WHAT IS EXPECTED
Repeat the listing below word for word, omitting the pictures.

Start MATERIAL TO PROCESS

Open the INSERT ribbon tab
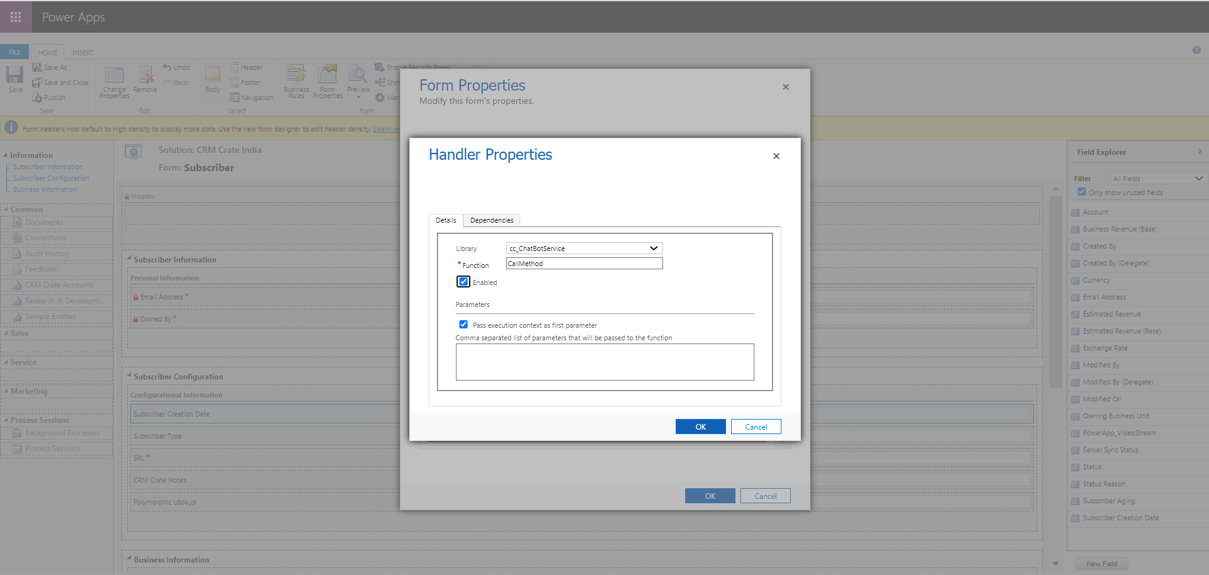 point(82,52)
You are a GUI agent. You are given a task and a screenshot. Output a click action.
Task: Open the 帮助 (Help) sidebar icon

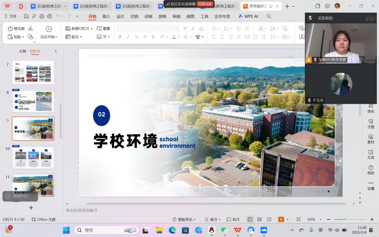click(x=370, y=170)
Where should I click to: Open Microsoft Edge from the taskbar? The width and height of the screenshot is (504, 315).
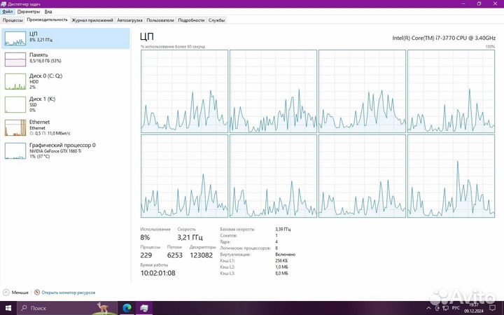127,308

End MATERIAL TO PROCESS

SOLUTION FOR THIS TASK
Open the INSERT ribbon tab
 point(82,52)
You are a GUI agent. You are given a task and a screenshot. Output a click action.
Task: Open the 帮助 (Help) sidebar icon

click(x=370, y=170)
Where should I click to: Open Microsoft Edge from the taskbar? The width and height of the screenshot is (504, 315).
127,308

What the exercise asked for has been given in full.